Jika melihat langkah startup Indonesia yang sudah hadir di Vietnam, sepertinya hal tersebut sudah sesuai. Misalnya yang dilakukan Gojek dengan menunjuk orang lokal Phung Tuan Duc sebagai CEO untuk melokalisasi strategi bisnis perusahaan di sana. Hal serupa dilakukan Ruangguru dengan mengembangkan brand dan platform khusus yang khas dengan unsur lokal, Kien Guru.
Radit menambahkan, gaya manajerial memang harus disesuaikan untuk startup Indonesia yang ingin ekspansi ke sana.

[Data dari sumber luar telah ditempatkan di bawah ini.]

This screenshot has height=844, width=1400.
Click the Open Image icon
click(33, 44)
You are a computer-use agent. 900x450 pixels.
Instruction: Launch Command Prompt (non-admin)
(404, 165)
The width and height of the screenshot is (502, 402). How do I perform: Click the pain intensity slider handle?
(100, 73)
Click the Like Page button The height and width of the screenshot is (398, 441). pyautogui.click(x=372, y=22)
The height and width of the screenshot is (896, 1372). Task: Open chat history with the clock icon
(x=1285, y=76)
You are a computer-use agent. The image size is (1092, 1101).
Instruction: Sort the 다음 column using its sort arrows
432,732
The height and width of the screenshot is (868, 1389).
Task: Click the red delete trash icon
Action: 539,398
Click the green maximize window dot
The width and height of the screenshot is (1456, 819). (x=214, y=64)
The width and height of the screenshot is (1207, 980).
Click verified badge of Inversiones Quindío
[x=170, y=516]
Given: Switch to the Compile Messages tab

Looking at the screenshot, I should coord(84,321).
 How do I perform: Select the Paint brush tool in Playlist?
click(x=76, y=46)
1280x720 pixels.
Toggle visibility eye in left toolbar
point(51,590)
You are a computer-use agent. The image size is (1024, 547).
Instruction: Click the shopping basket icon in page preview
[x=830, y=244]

Ia melihat, strategi community-driven bisa saja relevan, melihat dari tren digital yang ada. Seperti bertumbuhnya model bisnis social commerce, popularitas Facebook, dan lain-lain. “Yang jelas, playbook Indonesia tidak bisa direplikasi sepenuhnya di sana. Customer behaviornya beda dengan Indonesia, harus punya strong leader di sana.”
Menurut Dondi, atas dasar beberapa kemiripan tadi, founder juga perlu benar-benar memahami persamaan pangsa pasar antarnegara tersebut, mencari tahu perbedaan apa yang perlu penyesuaian. “Menurut saya, ekspansi dari Jawa ke pulau lain di Indonesia saja sudah sangat rumit karena perbedaan kepadatan penduduk, infrastruktur, perilaku, rekrutmen, dan lain-lain. Memperluas ke negara lain 100 kali lebih rumit karena Anda harus berpikir keras tentang hukum dan hambatan operasional, termasuk bahasa.”
Dan hal yang juga ditekankan adalah terkait pemilihan tim dan mitra lokal yang tepat. Realisasinya bermacam-macam, misalnya melalui acquisition atau acquihire seperti yang dilakukan Traveloka atau Gojek, tapi memang membutuhkan biaya yang mahal.
Dorongan untuk ekspansi ke Vietnam
Di portofolio Venturra, satu startup sudah hadir ke Vietnam, yakni Ruangguru. Namun Raditya tidak terlalu mendorong startupnya untuk cepat-cepat ekspansi ke luar. Ia akan merekomendasikan Vietnam sebagai tujuan, dengan catatan startup tersebut benar-benar siap dan dirasa sudah sampai titik terbaik dalam menjalankan bisnisnya di skala nasional.
Sementara menurut Dondi, wajar jika perusahaan Indonesia harus punya kemauan melakukan ekspansi regional. Bisnis harus siap menghadapi konsekuensi tersebut, jika tidak maka akan membuang-buang sumber daya dan waktu berharga. Untuk beberapa bisnis, pasar domestik Indonesia sudah cukup besar, sehingga mereka dapat meningkatkan skala maksimal tanpa ekspansi ke negara lain.
“Kami memang punya beberapa portofolio bisnis yang telah berkembang dan berencana untuk melakukan perluasan ke Vietnam, tapi kami ingin memastikan bahwa itu dilakukan dengan hati-hati,” terang Dondi.